Escribe MARCELO DELGADO
Los titulares de las páginas económicas de los periódicos digitales publican grandes inversiones en energía, particularmente en Vaca Muerta, en empresas tecnológicas o alta expectativa en minería. También se consolida el sector agroexportador, liderado por la soja, y con fuertes incrementos en el sector de las carnes. En la otra página, se suman cada día empresas que reducen su personal o finalmente cierran. En el sector de indumentaria, desde diciembre de 2023, cerraron 380 pymes. En el sector autopartista, viene castigado desde 2017 por la caída de la producción de vehículos (proceso que se aceleró en el último año) con el cierre de 17 empresas. Según la Superintendencia de ART, en los últimos 12 meses, más de 12.000 pymes se quedaron sin empleados. Otro de los sectores muy castigados es el de la construcción, producto de la fuerte baja de la obra pública y la escasísima inversión privada.

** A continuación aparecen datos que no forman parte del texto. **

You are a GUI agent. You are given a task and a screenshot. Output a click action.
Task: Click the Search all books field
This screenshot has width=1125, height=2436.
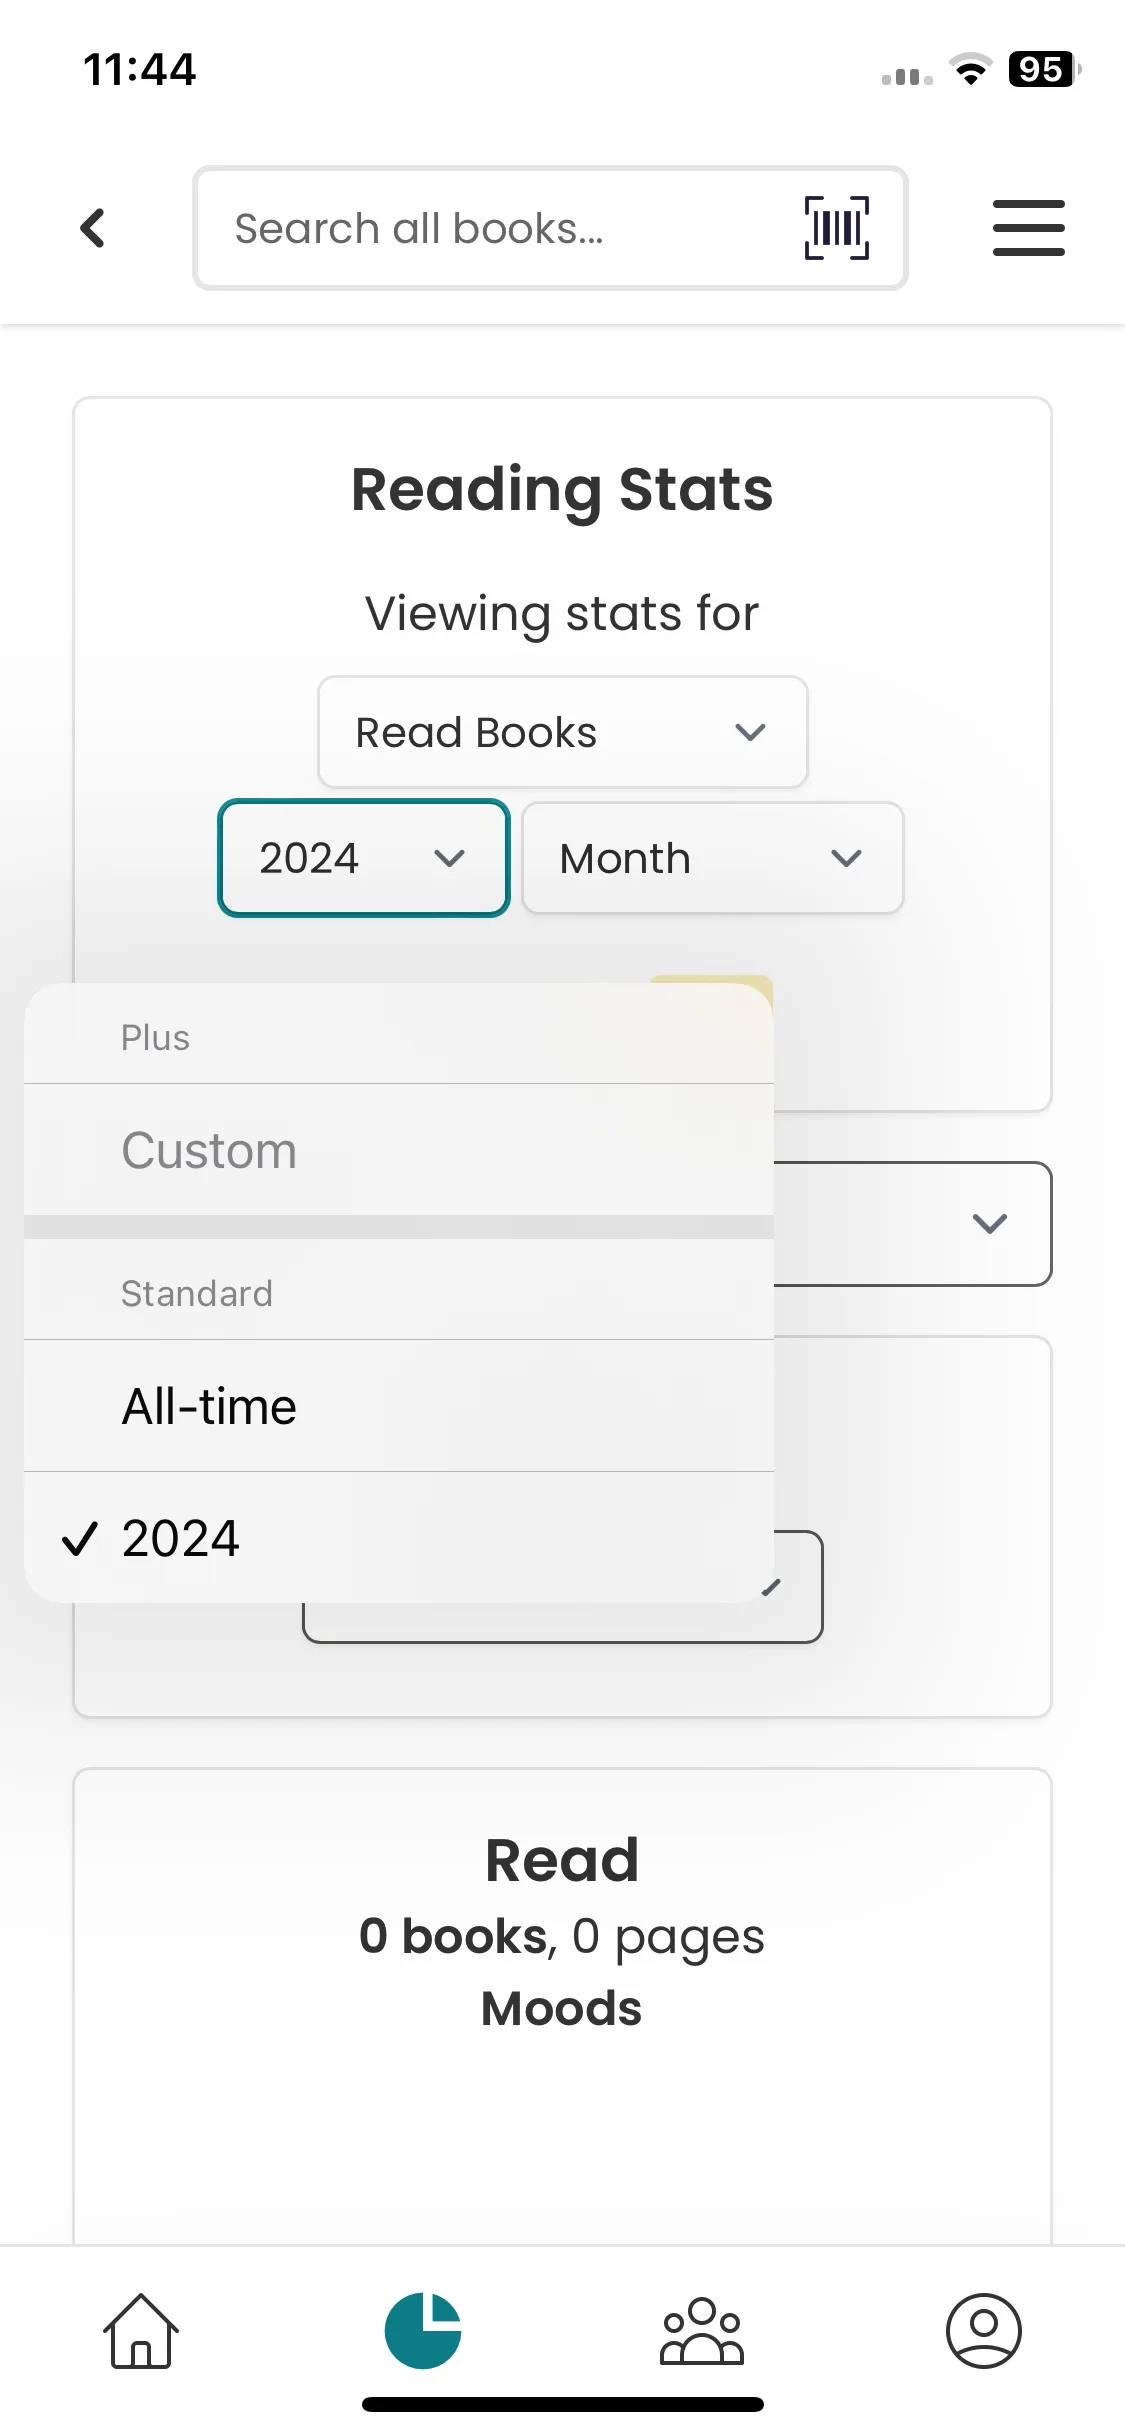tap(500, 228)
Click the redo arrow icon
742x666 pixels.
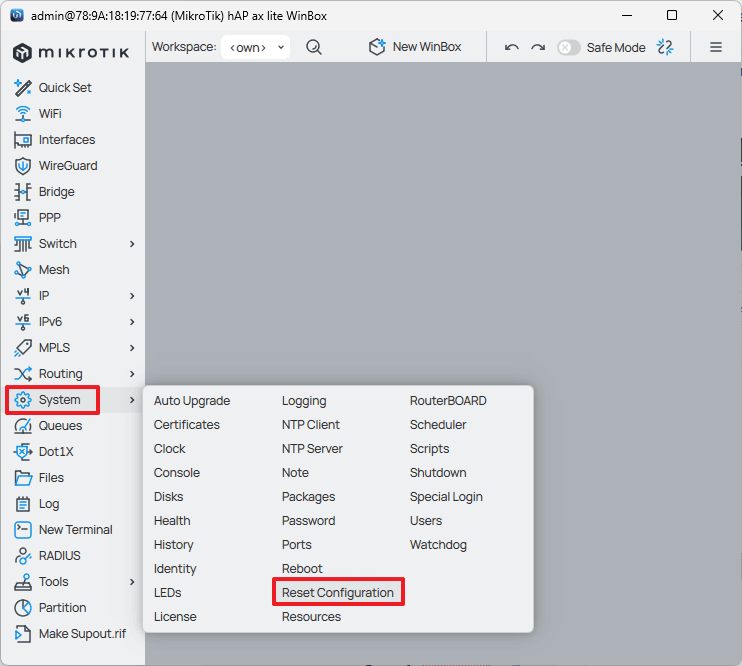click(538, 47)
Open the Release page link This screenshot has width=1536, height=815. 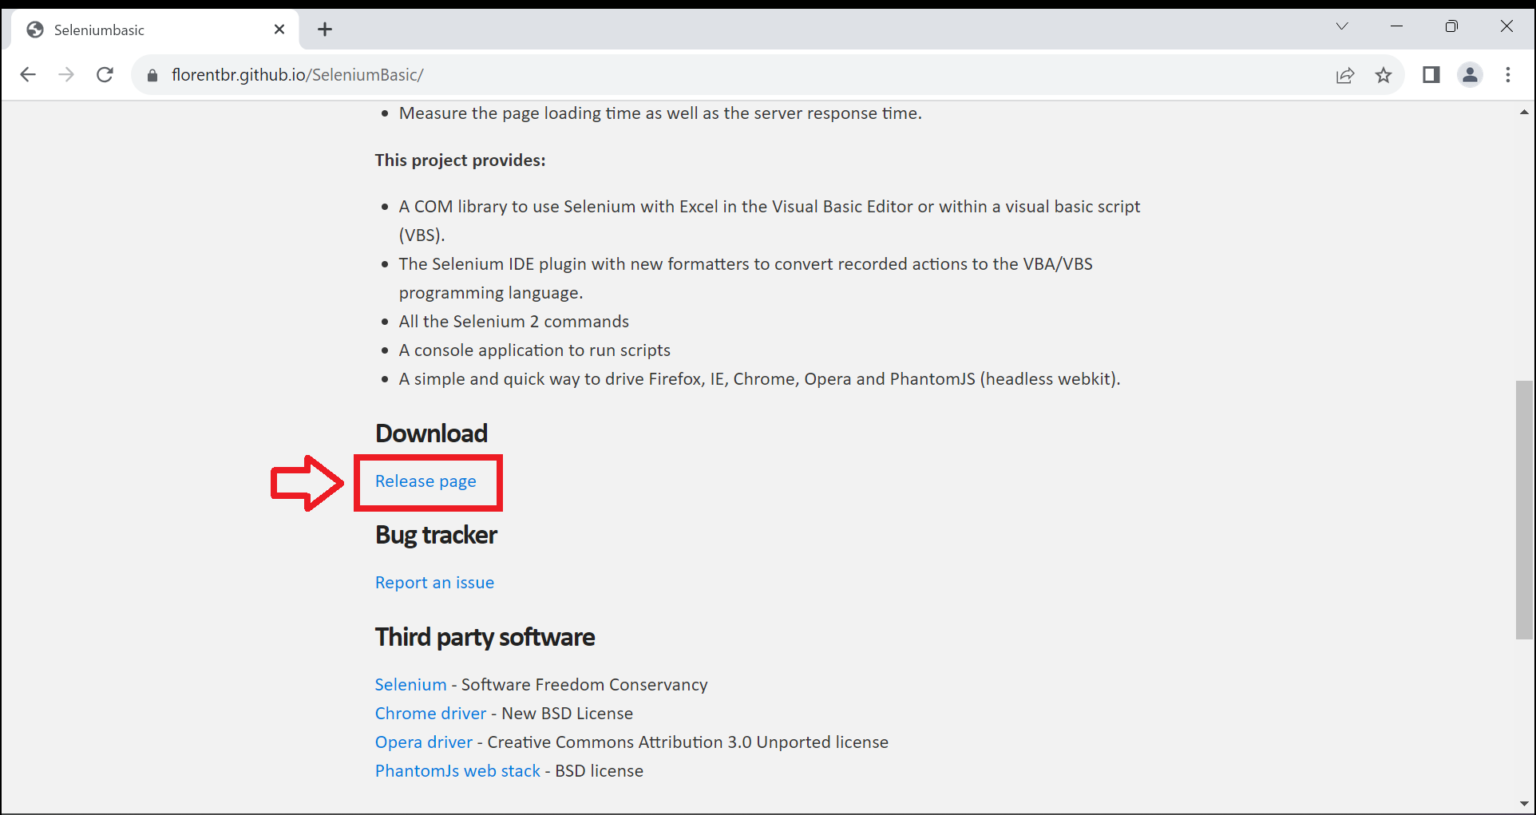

Algunas dificultades recurrentes son la falta de crédito, la depresión del mercado interno, los altos costos logísticos, la presión fiscal, las erogaciones laborales, la industria del juicio en accidentes de trabajo, entre muchas otras. Pero si vamos al fondo de la cuestión, en muchos casos las pérdidas de ventas y rentabilidad se correlacionan con las siguientes causas:
- Importación: La baja de aranceles y flexibilización de la operatoria, dejó expuesta la bajísima competitividad de las empresas locales. Por tamaño y condiciones, China, Brasil o Estados Unidos, tienen productos con una mejor relación calidad – precio.

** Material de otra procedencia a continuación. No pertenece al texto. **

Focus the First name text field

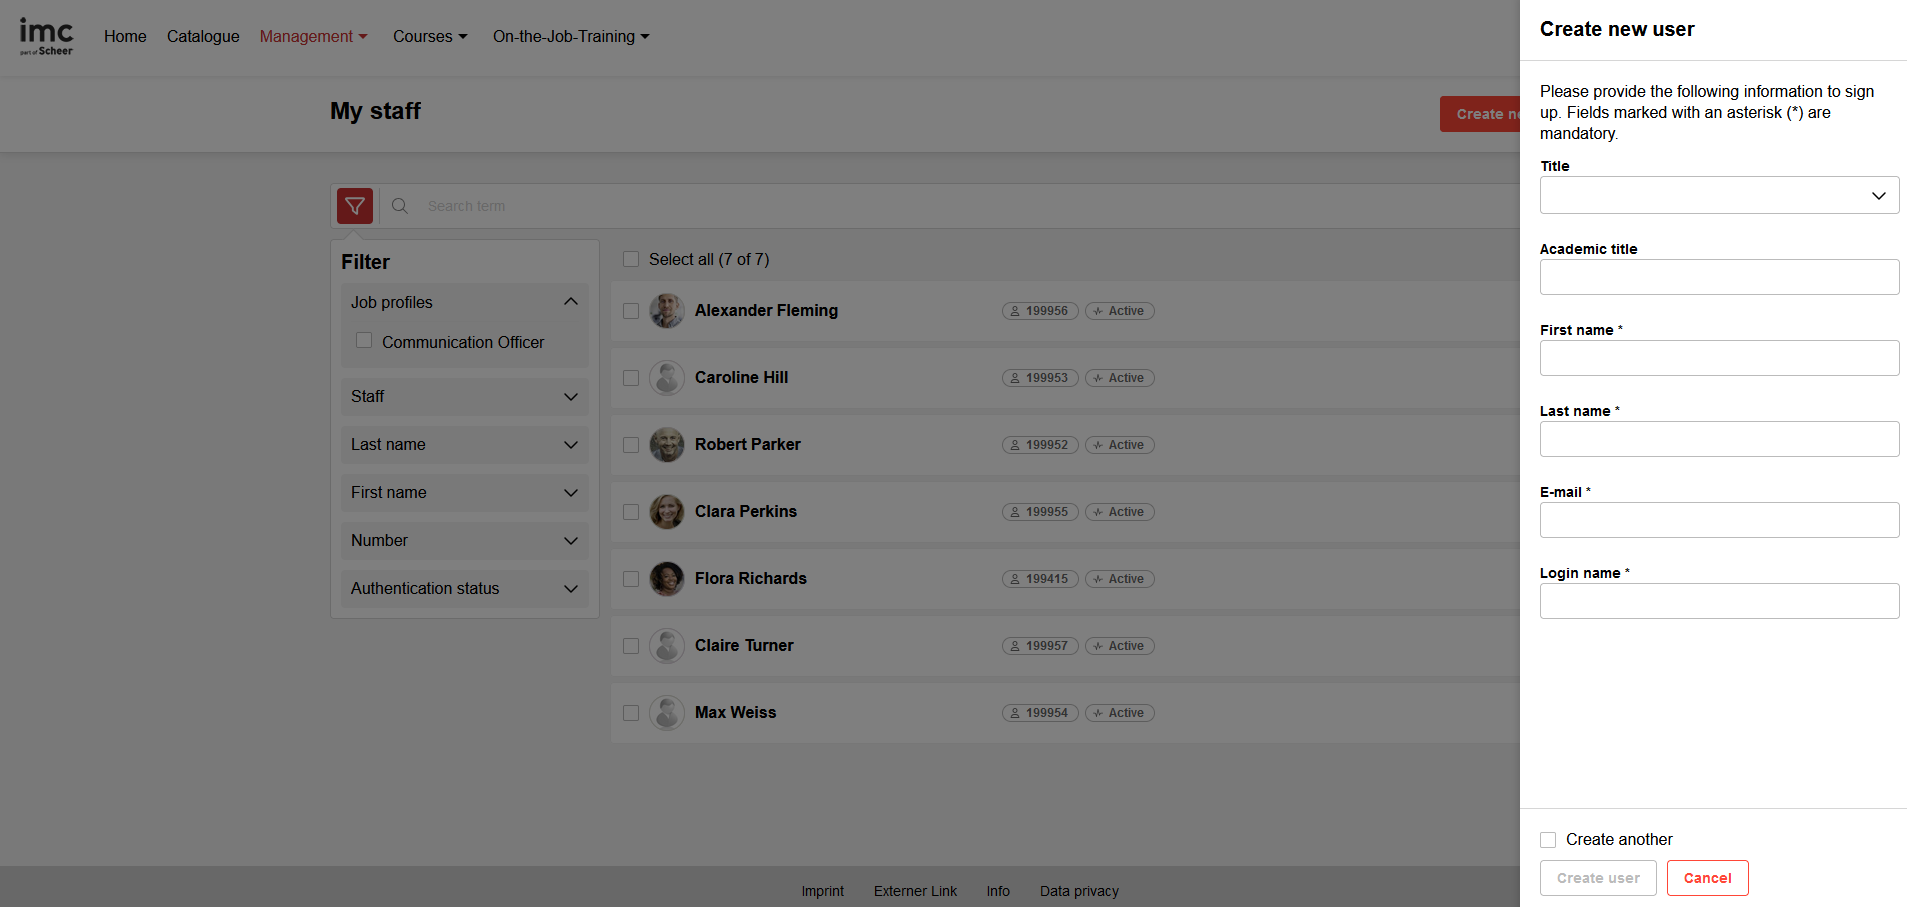(1719, 358)
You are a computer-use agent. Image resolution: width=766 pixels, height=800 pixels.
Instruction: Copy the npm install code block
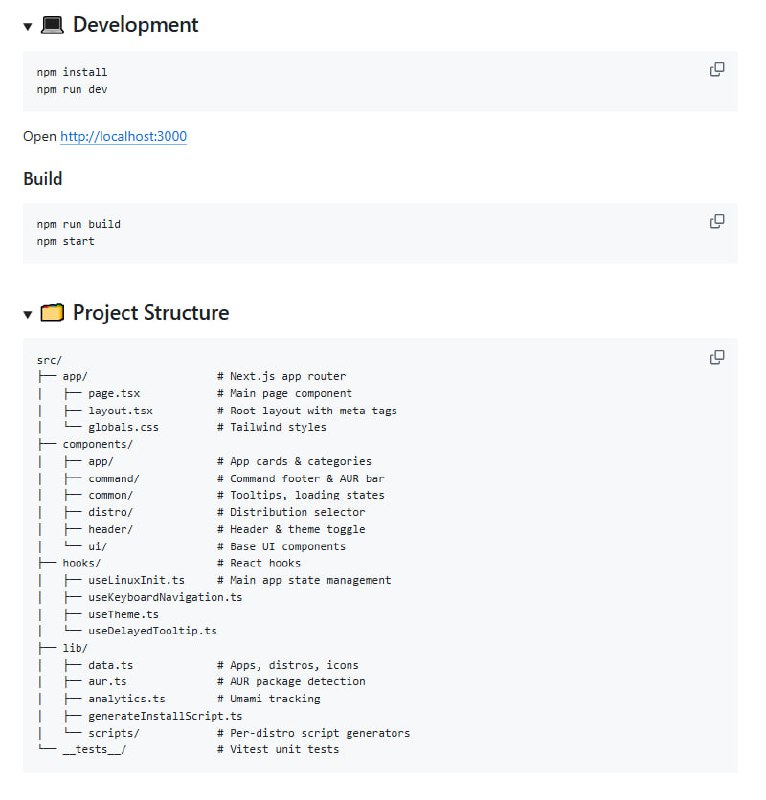pyautogui.click(x=716, y=69)
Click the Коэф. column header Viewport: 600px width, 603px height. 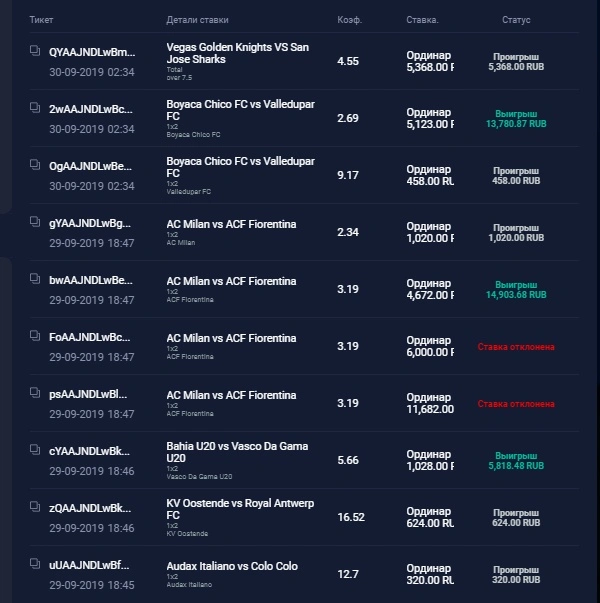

- Política cambiaria: El ancla inflacionaria de un tipo de cambio controlado, generó una inflación en dólares, muy superior a la propia de EEUU. Dicho de otro modo: “Estamos caros en dólares”. Sectores como el turismo, indumentaria y productos tecnológicos, no tienen posibilidad de competir con el exterior.
- Comercio exterior: Los sectores productores, con escasa experiencia exportadora, sufren grandes dificultades para comerciar en el exterior. Esto limita el mercado, a las demandas locales o regionales.
- Ventas digitales: El e´comerce creció en 2025 un 14%, y la mitad de los destinos de esas compras son al exterior, y el resto un 90% fuera de la provincia. Este canal, no sólo crece, sino se diversifica incluyendo toda clase de productos.
En resumen, a las causas históricas de falta de competitividad empresarial, se le han sumado ahora la apertura económica, que suma nuevos competidores, a los mercados tradicionales. Esto obliga a las empresas a mejorar sus productos, medios de pago, crédito, logística de entrega, marketing, gestión de las postventas; desafiando a poner en la misma competencia, a grandes operadores con las pymes locales y regionales.
La pregunta entonces necesaria y con respuesta abierta es: ¿Debemos cambiar la estructura productiva nacional, migrando a los sectores con ventajas comparativas (energía, minería, productos agroindustriales, industria del conocimiento, entre otros); o bien ponerse a tono para competir con China, Brasil o EEUU?. La segunda pregunta: La transición, dejará muchas estructuras y personas fuera de juego. ¿Cómo se contienen esas situaciones?.